Thursday afternoon, winter exam period. I thought going for pizza was a good idea: great fuel for the brain, possibly one of the best revision breaks for a Glasgow Uni student. And then I saw it, lying behind my pepper mill: Paesano’s dessert menu. As soon as I picked it up, something very unusual happened: how the hell did I jump back into the forties?
In front of my eyes appeared the image of a highly sexualised pin-up model: big breasts, thigh highs and all that stereotypical stuff – highly boring, no need for a detailed description really. On top of her high heels, she is standing on one leg, showing off some impressive balancing skills that would cause some jealousy even among flamingos, let alone other human beings. Why is she smiling? But most importantly, what is she even doing there, on a dessert menu?
I know this is the season to be jolly, but can we tolerate this without even vocalising a tiny bit of loathing? Let’s analyse this menu a bit more thoroughly. Paesano’s pizza menu is plain, with blue text on a white background. And so is the dessert menu, but with the “highly valuable” addition of a sexy pin-up model. Of course, women have historically always been associated with sweetness, almost as if their beautiful bodies constituted a sweet treat for the male gaze; unsurprisingly, the image of the pin-up model fits perfectly within western beauty standards. Mr Paesano, did you really need that image on your dessert menu? Call me prosaic, but I think that an ice-cream illustration would have worked just fine. And, it is worth asking: is this menu setting unrealistic expectations of women’s bodies and “feminine” behaviours, somehow affecting Paesano’s staff too? How dare women keep from looking sexy and happy while working in one of the most fast-paced restaurants in town!

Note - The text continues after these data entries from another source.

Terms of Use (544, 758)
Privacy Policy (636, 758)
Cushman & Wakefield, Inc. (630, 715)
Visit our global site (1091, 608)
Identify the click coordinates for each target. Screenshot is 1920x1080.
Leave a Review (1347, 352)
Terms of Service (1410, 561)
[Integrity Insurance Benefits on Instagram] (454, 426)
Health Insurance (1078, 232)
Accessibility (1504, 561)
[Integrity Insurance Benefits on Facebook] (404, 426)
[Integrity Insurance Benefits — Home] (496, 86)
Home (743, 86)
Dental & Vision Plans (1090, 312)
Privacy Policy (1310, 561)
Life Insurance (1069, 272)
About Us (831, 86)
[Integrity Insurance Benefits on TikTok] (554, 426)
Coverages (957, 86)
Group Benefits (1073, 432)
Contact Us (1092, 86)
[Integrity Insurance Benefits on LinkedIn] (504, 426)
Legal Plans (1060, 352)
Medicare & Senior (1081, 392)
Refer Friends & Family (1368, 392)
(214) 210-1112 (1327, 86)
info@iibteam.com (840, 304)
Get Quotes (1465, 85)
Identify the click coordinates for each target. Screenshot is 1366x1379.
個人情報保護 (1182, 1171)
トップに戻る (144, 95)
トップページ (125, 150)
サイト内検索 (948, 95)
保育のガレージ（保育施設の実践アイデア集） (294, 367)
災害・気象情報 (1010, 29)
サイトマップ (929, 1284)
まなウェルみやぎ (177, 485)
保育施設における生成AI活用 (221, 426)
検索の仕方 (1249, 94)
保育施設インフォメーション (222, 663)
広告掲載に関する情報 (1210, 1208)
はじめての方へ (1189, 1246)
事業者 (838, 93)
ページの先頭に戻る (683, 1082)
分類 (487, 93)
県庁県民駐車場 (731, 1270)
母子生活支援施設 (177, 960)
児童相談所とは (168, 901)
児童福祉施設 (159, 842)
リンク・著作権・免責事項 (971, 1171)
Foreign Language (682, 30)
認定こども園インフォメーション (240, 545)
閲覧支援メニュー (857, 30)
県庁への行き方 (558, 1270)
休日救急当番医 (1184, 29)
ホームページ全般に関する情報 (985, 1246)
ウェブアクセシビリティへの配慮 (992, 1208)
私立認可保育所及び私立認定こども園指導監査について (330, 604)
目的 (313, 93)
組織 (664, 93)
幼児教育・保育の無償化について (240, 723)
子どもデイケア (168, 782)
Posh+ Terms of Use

This, as degrading as it is, is not even the worst bit about this menu: the bottom part of it reads “Tart of the day. Ask server for details”. Please, Paesano, tell us you’re not trying to be funny, because you’re not. Words, associated with images, enrich themselves with new meanings: you don’t need a degree in Media and Communication Studies to know that. And words are used not without reason to exercise and reproduce oppression, in many different ways. Ladies and gentlemen, here I present you with a practical example of what a sexist menu looks like.
Will this keep me from choosing Paesano in my next exam-time pizza raid? Most definitely. Am I expecting to change your eating out habits? Of course not. But I really think we should use this as an opportunity to ask ourselves: why don’t we start questioning a bit more what we see and consume? Happy New Year everyone – it’s already 2019 and we are still fighting the same old crap we were at the time when pin-up models were actually a thing.